Así fue la cena del domingo pasado. Llevé a mi prometida, Mallory, a casa para que conociera oficialmente a mis padres. Es alta, de hombros anchos, rubia platino, y sí, no usa talla 22.
Entonces, en cuanto Mallory salió a atender una llamada, mi madre se acercó como si no pudiera esperar. Dijo, muy seria: “Cariño… ¿estás segura de que quieres casarte con alguien tan grande? Eres un tipo pequeño. No es buena pareja”. Mi padre intervino, hablando de “salud” y de cómo me “enojaría después”. Sentí que todo se ponía patas arriba. Al principio ni siquiera podía procesarlo. Me quedé mirándolos, pensando en cómo Mallory siempre cocina para mí cuando estoy estresada, cómo presta atención a cada detalle que me gusta, cómo es la primera persona con la que me he sentido completamente segura.

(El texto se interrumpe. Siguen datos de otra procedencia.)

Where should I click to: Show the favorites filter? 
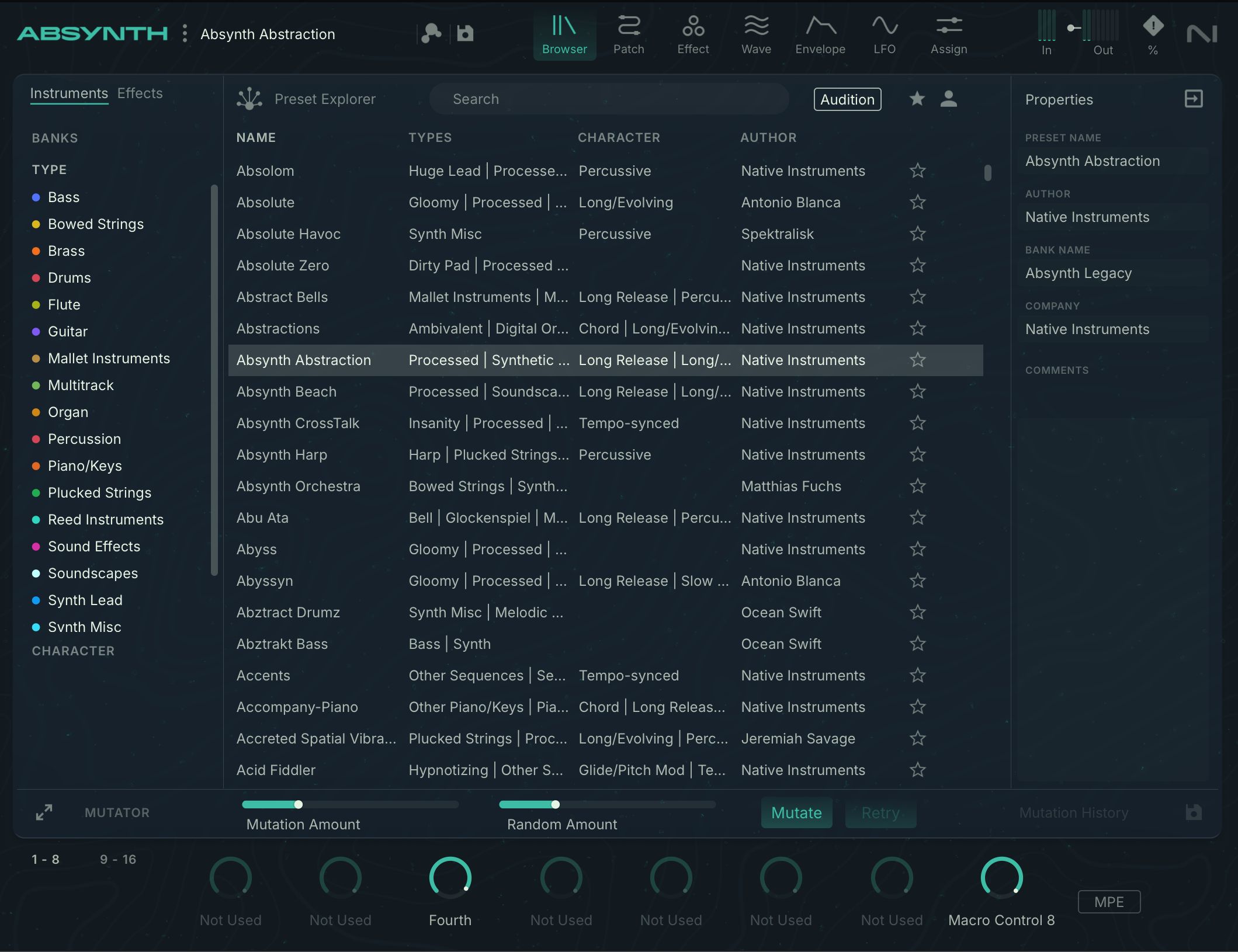916,99
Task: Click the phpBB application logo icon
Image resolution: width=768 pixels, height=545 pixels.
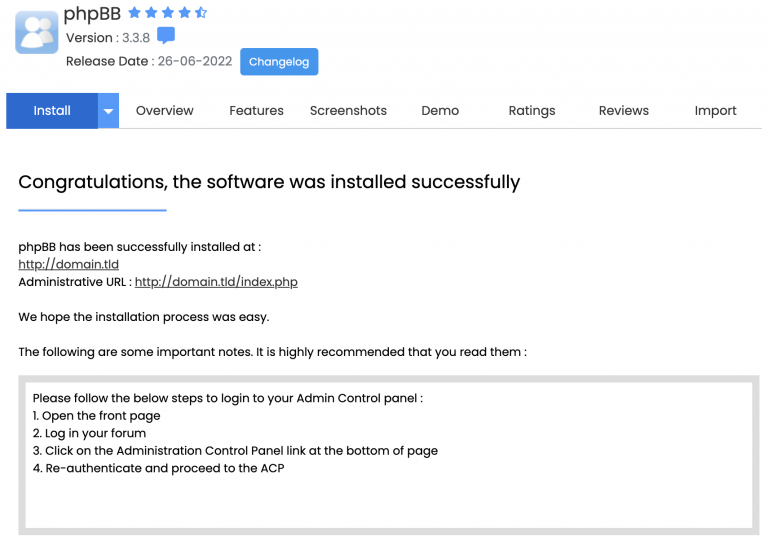Action: click(36, 31)
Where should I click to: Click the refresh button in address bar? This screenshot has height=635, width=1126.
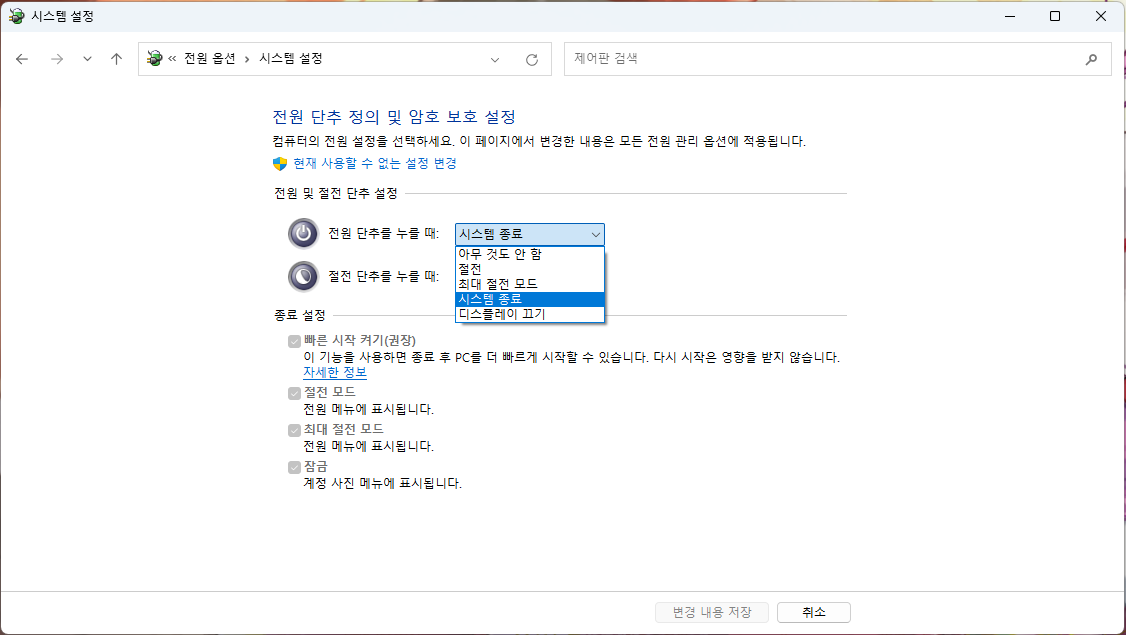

No discutí. No la defendí. Simplemente no dije nada. Pero más tarde esa noche, cuando Mallory me preguntó por qué me veía rara, me di cuenta de que tenía que decidir algo: si seguía yendo a lo seguro con mi familia o si finalmente les contaba lo que realmente estaba planeando.
Porque hay algo que aún no saben.
Me quedé despierta en la cama, mirando al techo. Mallory dormía profundamente a mi lado, con la respiración suave y regular. Siempre podía dormirse en un instante, algo que envidiaba. Se veía tan tranquila esa noche, y me sentí culpable de que las palabras de mis padres se me hubieran grabado en la cabeza. Antes de quedarme dormida, me prometí que volvería a hablar con mis padres pronto, por muy incómodo que fuera.
Al día siguiente, me desperté con Mallory haciendo panqueques en nuestra pequeña cocina. Llevaba sus viejos pantalones de chándal grises con manchas de pintura, de cuando redecoramos juntos la sala. El olor a mantequilla y masa dulce llenaba la habitación.